# Exercise goal
Below are entries; copy exactly, and only, the lines from the one containing "At what coordinates" through their final line, leaving out pictures.
::::::::::
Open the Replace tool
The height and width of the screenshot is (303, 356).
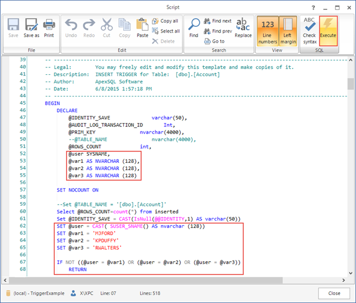[243, 27]
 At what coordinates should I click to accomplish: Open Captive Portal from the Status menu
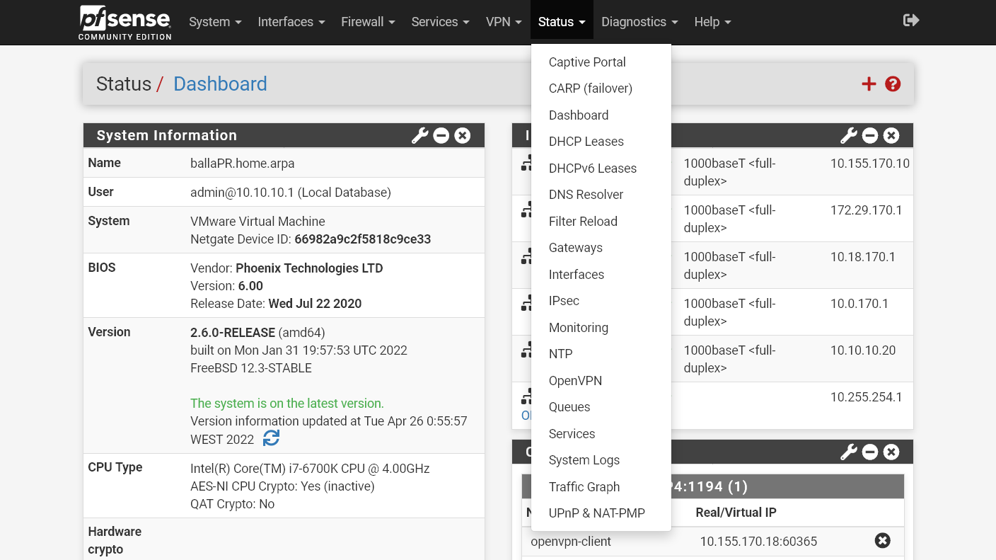[x=587, y=62]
::::::::::
# Response for this exercise
 At what coordinates should I click to accomplish: Open Captive Portal from the Status menu
[x=587, y=62]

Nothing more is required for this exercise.